▶ **Extracted material**
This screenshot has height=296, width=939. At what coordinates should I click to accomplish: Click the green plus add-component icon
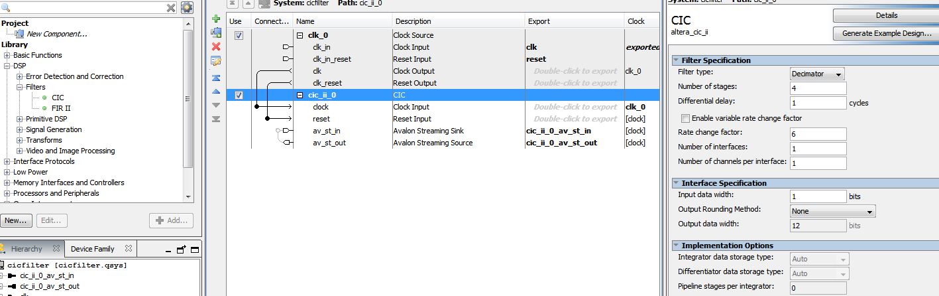[x=215, y=19]
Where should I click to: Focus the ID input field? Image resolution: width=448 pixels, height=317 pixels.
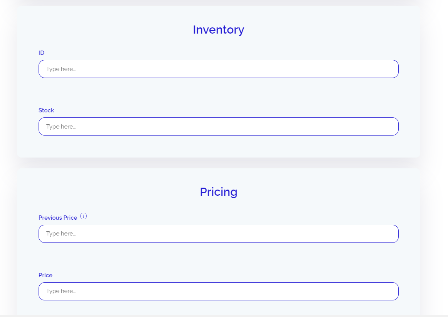[218, 69]
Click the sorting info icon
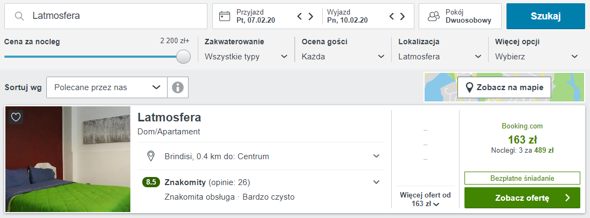The image size is (590, 218). click(178, 87)
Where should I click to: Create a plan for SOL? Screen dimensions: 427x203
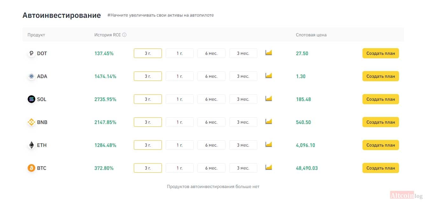point(381,99)
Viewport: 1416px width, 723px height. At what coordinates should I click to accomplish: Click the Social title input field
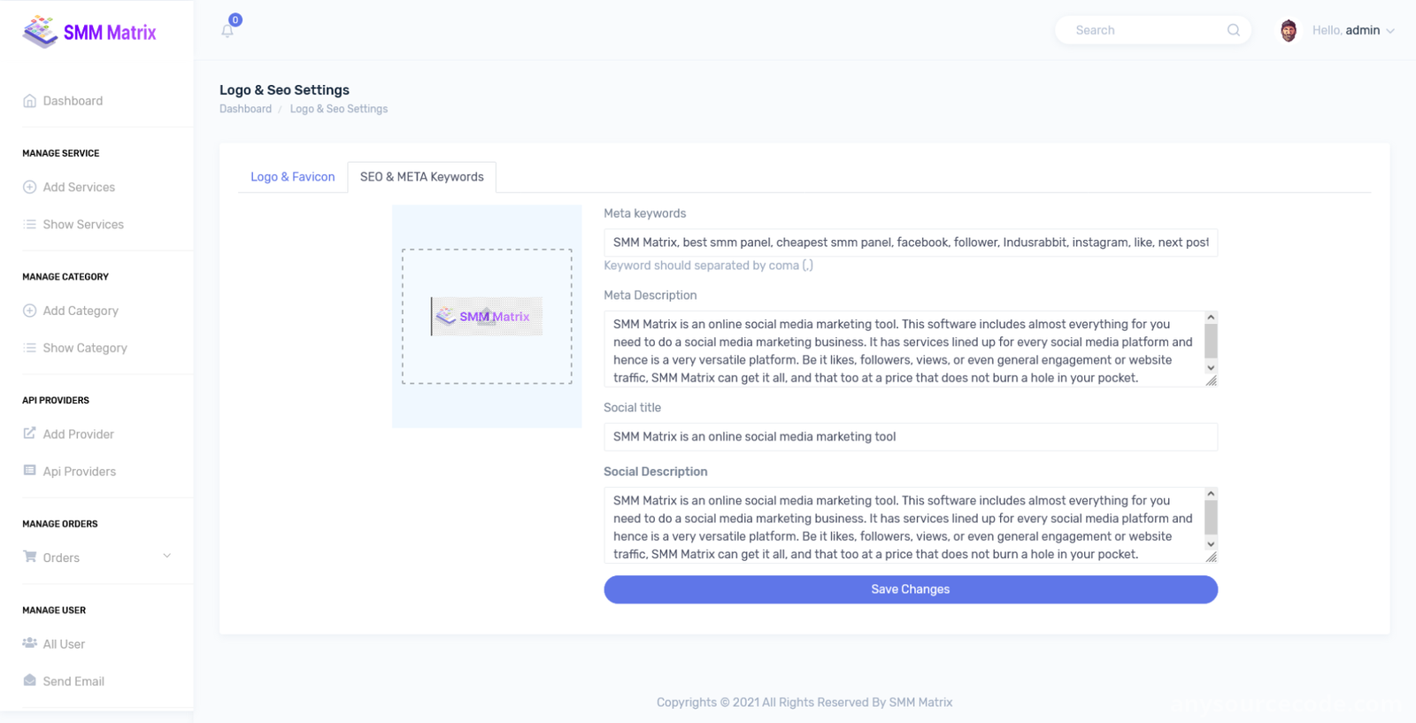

▶ **Exercise prompt**
Once the pictures are set aside, what is needed is the lines from the line with "Where should I click to: Focus" through the end of the data, written out exactly and alone.

▶ **Written reply**
Where should I click to: Focus the ID input field? Image resolution: width=448 pixels, height=317 pixels.
[218, 69]
Click the sorting info icon
The image size is (590, 218). click(178, 87)
Where should I click to: Create a plan for SOL? Screen dimensions: 427x203
point(381,99)
Viewport: 1416px width, 723px height. At what coordinates should I click to accomplish: Click the Social title input field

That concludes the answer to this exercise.